Viagem não realizada culmina em indenização de R$ 60 mil para família

Fonte CONUT - 12/06/2018 - 08h57min
Viagem não realizada culmina em indenização de R$ 60 mil para família
Uma família de seis pessoas receberá indenização de R$ 60 mil pela empresa Submarino Viagens e TAM Linhas Aéreas, devido a um erro no nome de um dos passageiros fazendo com que todos as seis pessoas deixassem de viajar para Orlando, na Flórida e arcassem com prejuízo de R$ 25,9 mil, com passagens, entradas, estadia e seguro viagem.
 
A condenação foi dada pela juíza Odete Batista Dias Almeida, do Núcleo de Apoio às Comarcas (Nacom) do Tribunal de Justiça (TJ-TO), que ressaltou que embora o erro no preenchimento do nome seja do passageiro, houve defeito na prestação de serviço, uma vez que a companhia aérea informou à família que seria impossível realizar a correção na hora, fazendo com que todos deixassem de embarcar.
 
"O defeito na prestação do serviço ocorreu no momento em que a empresa aérea recusou-se, de forma desarrazoada, diga-se de passagem, a corrigir referido equívoco e ofertando como única solução viável para dirimir o impasse apenas a compra de uma nova passagem pelo preço de R$ 8.000,00 - lembrando que os requerentes adquiriam seis passagens pelo preço aproximado de R$ 9.000,00", pontuou a juíza na sentença, ressaltando que a Portaria n.º 676/CG 5, da Agência Nacional de Aviação Civil - ANAC, estabelece como regra apenas que o bilhete de passagem é pessoal e intransferível, mas não impede que o nome de um passageiro com erro de grafia seja corrigido, desde que isso não acarrete a transferência do bilhete aéreo para terceiros.

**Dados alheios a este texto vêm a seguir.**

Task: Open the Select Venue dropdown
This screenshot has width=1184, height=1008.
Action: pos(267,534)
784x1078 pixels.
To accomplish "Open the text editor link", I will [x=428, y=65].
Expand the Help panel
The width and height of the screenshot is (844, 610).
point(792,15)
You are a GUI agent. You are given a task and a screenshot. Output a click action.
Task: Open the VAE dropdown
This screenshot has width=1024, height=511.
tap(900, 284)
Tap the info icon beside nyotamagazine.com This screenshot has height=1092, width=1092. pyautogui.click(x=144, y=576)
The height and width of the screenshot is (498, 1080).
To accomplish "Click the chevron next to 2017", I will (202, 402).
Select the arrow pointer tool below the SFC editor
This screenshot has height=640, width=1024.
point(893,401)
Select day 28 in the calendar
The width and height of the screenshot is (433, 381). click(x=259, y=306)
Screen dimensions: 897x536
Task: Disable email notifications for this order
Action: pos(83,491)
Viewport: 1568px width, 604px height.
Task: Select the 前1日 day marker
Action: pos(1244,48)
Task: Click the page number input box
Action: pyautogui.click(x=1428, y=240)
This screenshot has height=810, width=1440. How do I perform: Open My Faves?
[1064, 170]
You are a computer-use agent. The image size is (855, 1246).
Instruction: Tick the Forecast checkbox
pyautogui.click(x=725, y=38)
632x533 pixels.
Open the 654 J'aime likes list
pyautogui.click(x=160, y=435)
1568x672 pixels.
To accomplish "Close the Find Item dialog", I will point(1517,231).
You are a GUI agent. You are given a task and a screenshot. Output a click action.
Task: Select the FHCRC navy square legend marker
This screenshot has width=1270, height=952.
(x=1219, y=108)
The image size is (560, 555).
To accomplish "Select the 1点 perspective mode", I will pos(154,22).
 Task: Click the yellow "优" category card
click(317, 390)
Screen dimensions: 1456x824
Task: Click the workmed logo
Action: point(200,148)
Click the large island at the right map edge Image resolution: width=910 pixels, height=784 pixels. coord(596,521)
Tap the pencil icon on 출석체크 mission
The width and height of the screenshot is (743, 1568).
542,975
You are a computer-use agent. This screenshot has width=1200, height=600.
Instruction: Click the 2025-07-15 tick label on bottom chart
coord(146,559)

Sem embarcar, a família arcou com um prejuízo no valor de R$ 25,9 mil, referente ao pagamento de passagens, entrada para parques, hotel, aluguel de carro e seguro viagem. Com a devida comprovação, a magistrada determinou inicialmente o ressarcimento à família de R$ 20,6 mil, já que aproximadamente R$ 5 mil já haviam sido devolvidos pela Submarino Viagens, além de outros R$ 10 mil para cada pessoa da família referente aos danos morais. “a situação vivenciada pelos autores ultrapassou os chamados meros dissabores corriqueiros, incapazes de causar rompimento do equilíbrio psicológico do indivíduo”, concluiu a magistrada na decisão.